__Tasks to carry out__:
(a) From the essay excerpt about leaving a concert in Arles, list each goal the writer states in the final paragraph.
(b) Extend the essay excerpt about leaving a concert in Arles, starting after its final paragraph.

__Document excerpt__:
A DAY IN A FRENCH LIFE

    by Kristin Espinasse


A Beautiful Mind 

In an ancient outdoor amphitheatre, while watching Lillywood and the $@#&! bring down the house, I stood up, kissed our friends goodbye, and stormed out of the concert. 

Making my way through the maze of Arles, trying to find our car, I looked over my shoulder again and again to see Jean-Marc lagging behind me. "Why don't you catch up!" I snapped.

(Before being labelled the castrating wife, let me share this: I'm currently working on a monumental task... the outstanding effort of retraining of a brain (my own). And what you witnessed in paragraphs one and two, was yet another discouraging backslip! )

It is disheartening to lose ground on the path of self-improvement. But it gives me hope to know that a positive rewiring of the cerveau is not as impossible as it seems. By taking every thought captive, we can begin the task of replacing our negative thoughts with positive ones--and so forge a new path of positivity.

My goal is to be more flexible. To go with the flow. To be easygoing. To say "No bother. Things change! AND CHANGE IS GOOD!"

__Given records__:
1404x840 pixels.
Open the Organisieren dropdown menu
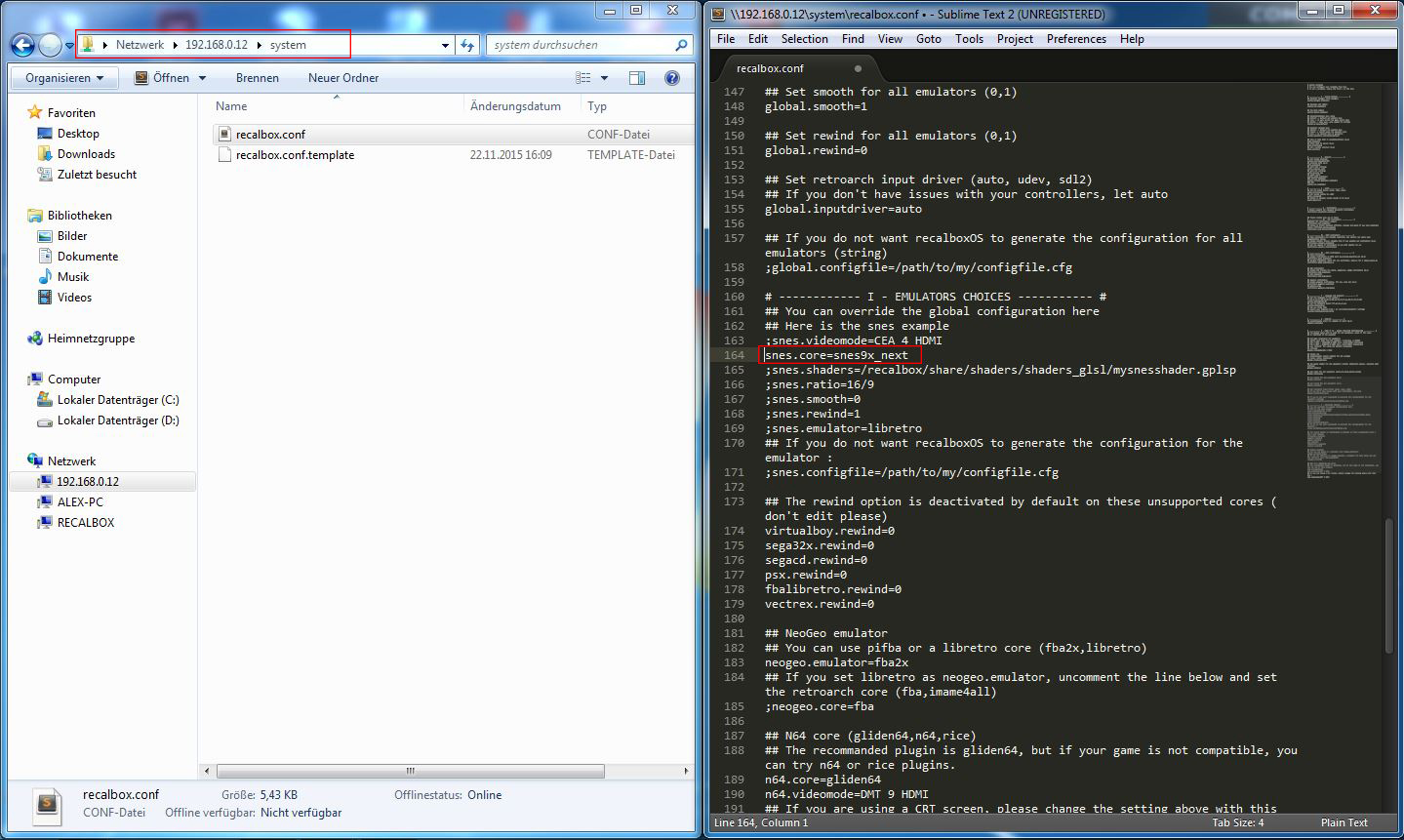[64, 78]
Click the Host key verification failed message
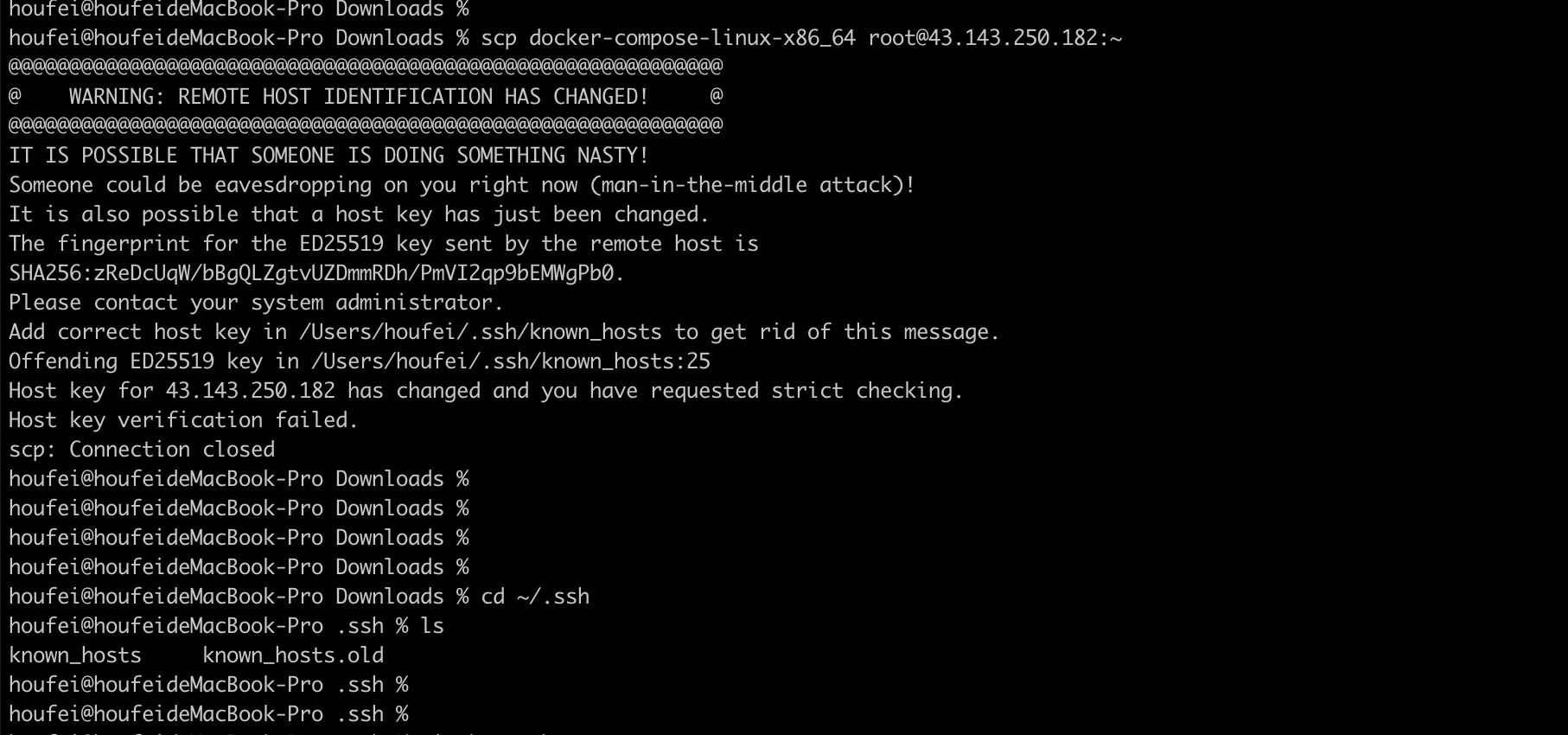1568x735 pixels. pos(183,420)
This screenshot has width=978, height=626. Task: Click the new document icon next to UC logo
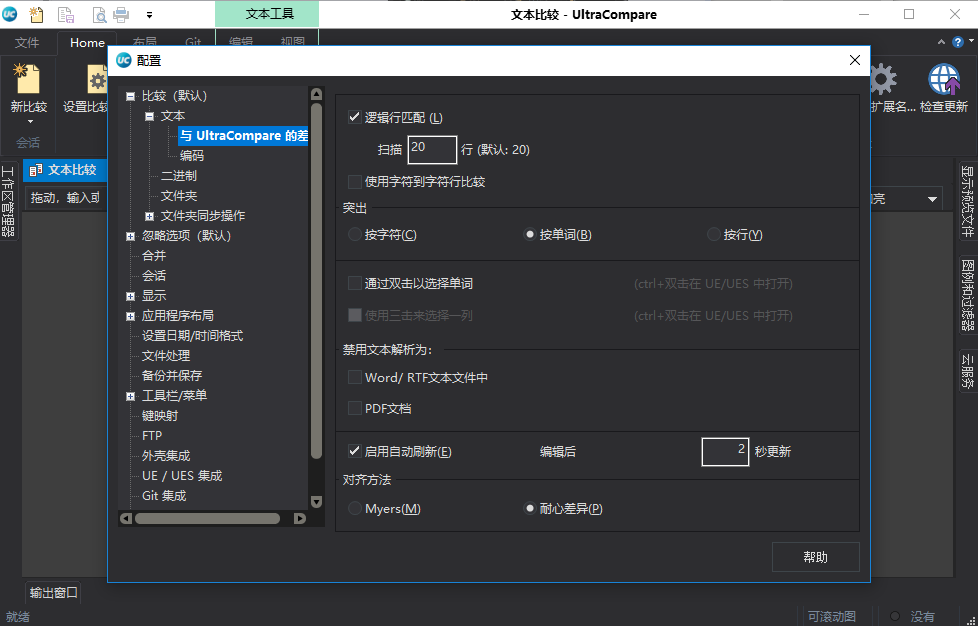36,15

__Results__:
(a)
- To be more flexible
- To go with the flow
- To be easygoing
- To say "No bother. Things change! AND CHANGE IS GOOD!"

(b)
But it's a one-step forward deux en arrier process--this thought replacement business. Step one is to examine my troubled thinking: what frustrated me last night--what had me steaming out of Arles, my husband in my wake, was something I'll call "The Let Down Factor"--my body was reeling with it! 

The Let Down Factor has to do with suffering. In a nutshell it's this: you are voluntarily engaged in an uncomfortable chore, one that has a start time and an end time. For this reason, you agree to suffer the task--knowing it is pleasing (and or helpful) to someone else, though painful to you. You can struggle through the task because you can "see the light at the end of the tunnel" and, so seeing, you set your heart and your mind on the bright light--while ignoring the inconvenience. Like this you can confidently suffer the moment knowing how long that moment will last.

The Let Down Factor occurs when the light at the end of the tunnel fades to darkness. This happens when the "stop time" is renegotiated (the "moment" is stretched) by a second party, causing you to lose sight of the destination (or "Pain's End"). Here is a classic example:

Harvest Time. The Let Down Factor is a given when you agree to help a friend or family member with the grueling task of grape-picking. You begin naively enough setting your mind to the task, ignoring the sweaty droplets running down your face and the sticky scratchy weeds scraping your skin. You hold your bladder, knowing at break time you'll be back at the farmhouse with its private throne.

"We'll break at the end of this row," the winemaker says.

"Yes!" your brain responds, beginning the let down process: letting down its guard, letting the dulled senses awaken (you now feel the scratchy weeds, the annoying sweaty droplets--and that nagging need for which you'll soon find relief! You don't mind the pain because break time is coming up, as promised!)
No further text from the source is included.